A woman is carrying her child, a fine little lad of six or seven years, to be offered to the monks and educated for the cowl. She has passed through trouble, having lost her husband, and her fortune, and she is bent on sacrificing the only gift now left to her on earth. To put her son in the monastery of Solovetsk is to secure him, she believes, against all temporal and all spiritual harm. Poor creature! It is sad to think of her lot when the sacrifice is made; and the lonely woman, turning back from the incense and glory of Solovetsk, has to go once more into the world, and without her child.
An aged man, with flowing beard and priestly mien, though he is wrapped in rags, is noticeable in the groups among which he moves. He is a vowed pilgrim; that is to say, a pilgrim for life, as another man would be a monk for life; his whole time being spent in walking from shrine to shrine.
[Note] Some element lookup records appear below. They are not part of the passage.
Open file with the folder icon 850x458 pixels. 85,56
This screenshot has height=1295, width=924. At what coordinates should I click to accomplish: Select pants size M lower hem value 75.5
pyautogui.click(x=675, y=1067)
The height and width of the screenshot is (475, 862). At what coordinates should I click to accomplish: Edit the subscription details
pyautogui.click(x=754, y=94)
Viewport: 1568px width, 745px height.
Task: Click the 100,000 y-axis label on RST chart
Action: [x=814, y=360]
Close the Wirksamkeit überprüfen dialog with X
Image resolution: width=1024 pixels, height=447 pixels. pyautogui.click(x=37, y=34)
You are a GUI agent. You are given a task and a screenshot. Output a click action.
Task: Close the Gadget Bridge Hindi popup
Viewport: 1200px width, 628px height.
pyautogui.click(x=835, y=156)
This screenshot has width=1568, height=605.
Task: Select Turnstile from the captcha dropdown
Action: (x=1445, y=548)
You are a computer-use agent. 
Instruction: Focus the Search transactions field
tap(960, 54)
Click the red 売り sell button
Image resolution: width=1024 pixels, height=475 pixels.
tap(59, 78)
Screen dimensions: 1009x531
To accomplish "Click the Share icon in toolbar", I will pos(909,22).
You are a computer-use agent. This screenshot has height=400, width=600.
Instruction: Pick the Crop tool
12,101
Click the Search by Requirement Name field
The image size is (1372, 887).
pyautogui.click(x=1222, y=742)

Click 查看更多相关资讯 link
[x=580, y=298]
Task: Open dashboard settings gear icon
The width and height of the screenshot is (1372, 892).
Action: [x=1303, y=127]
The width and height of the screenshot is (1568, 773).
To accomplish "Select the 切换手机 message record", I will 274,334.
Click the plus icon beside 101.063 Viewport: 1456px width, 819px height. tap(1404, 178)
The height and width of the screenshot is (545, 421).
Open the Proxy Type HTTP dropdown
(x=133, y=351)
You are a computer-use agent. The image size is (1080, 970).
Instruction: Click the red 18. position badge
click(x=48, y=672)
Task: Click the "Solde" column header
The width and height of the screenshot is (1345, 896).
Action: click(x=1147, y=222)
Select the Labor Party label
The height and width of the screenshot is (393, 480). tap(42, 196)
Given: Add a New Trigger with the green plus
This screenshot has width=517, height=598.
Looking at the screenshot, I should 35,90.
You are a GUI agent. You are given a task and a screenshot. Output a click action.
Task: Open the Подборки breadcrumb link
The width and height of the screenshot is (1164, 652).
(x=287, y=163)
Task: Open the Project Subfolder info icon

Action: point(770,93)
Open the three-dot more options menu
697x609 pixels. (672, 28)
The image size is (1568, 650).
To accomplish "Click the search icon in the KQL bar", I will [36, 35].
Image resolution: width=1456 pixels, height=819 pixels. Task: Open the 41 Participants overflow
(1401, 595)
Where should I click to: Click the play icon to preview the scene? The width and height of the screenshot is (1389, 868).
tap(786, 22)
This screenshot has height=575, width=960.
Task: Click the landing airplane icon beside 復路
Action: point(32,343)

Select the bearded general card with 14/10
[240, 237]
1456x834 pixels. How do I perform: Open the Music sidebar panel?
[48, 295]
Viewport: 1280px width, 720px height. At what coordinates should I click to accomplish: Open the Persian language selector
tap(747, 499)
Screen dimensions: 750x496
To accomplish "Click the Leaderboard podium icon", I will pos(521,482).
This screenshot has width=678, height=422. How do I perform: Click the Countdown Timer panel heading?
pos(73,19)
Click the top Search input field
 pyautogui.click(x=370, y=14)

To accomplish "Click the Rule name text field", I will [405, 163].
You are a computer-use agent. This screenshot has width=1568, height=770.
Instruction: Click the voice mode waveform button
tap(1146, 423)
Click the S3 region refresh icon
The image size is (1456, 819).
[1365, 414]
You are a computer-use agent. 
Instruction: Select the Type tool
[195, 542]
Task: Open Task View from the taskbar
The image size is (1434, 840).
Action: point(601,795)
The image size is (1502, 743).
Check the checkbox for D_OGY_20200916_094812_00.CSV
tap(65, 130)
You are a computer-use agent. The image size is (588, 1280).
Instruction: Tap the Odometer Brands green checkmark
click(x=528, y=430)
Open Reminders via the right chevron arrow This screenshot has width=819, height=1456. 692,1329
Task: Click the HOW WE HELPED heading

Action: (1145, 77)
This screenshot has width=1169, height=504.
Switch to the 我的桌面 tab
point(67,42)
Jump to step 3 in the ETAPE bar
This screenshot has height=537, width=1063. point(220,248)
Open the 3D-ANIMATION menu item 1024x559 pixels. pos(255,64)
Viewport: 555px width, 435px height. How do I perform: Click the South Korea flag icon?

He has the highest rank of a pilgrim; for he has been to Nazareth and Bethlehem, as well as to Novgorod and Kief. This is the third time he has come to Solovetsk; and it is his hope, if God should spare him for the work, to make yet another round of the four most potent shrines, and then lay up his dust in these holy isles.
Some of these pilgrims, even those in rags, are bringing gifts of no small value to the convent fund. Each pilgrim drops his offering into the box: some more, some less, according to his means. Many bear gifts from neighbors and friends who can not afford the time for so long and perilous a voyage, but who wish to walk with God, and lay up their portion with His saints.
On reaching the river mouth we find a fleet of fishing-boats in dire distress; and the two ships that we passed a week since, bobbing and reeling on the bar like tipsy men, are completely gone. The "Thera" is a Norwegian clipper, carrying deals; the "Olga" a Prussian bark, carrying oats; they are now aground, and raked by the wash from stem to stern. We pass these hulls in prayer; for the gale blows dead in our teeth; and we are only too well aware that before daylight comes again we shall need to be helped by all the spirits that wait on mortal men.
With hood and gown wrapped up in a storm-cape, made for such nights, Father John is standing on his bridge, directing the course of his boat like an English tar. His monks meet the wind with a psalm, in the singing of which the pilgrims and soldiers join. The passenger comes for a moment from his cabin into the sleet and rain; for the voices of these enthusiasts, pealing to the heavens through rack and roar, are like no sounds he has ever yet heard at sea. Many of the singers lie below in the hold; penned up between sacks of rye and casks of grease; some of them deadly sick, some groaning as though their hearts would break; yet more than half these sufferers follow with lifted eyes and strenuous lungs the swelling of that beautiful monkish chant. It is their even-song, and they could not let the sun go down into the surge until that duty to their Maker was said and sung.
Next day there comes no dawn. A man on the bridge declares that the sun is up; but no one else can see it; for a veil of mist droops everywhere about us, out of which comes nothing but a roar of wind and a flood of rain.
The "Faith" is bound to arrive in the Bay of Solovetsk by twelve o'clock; but early in the day Father John comes to tell me (apart) that he shall not be able to reach his port until five o'clock; and when five is long since past, he returns to tell me, with a patient shrug, that we want more room, and must change our course.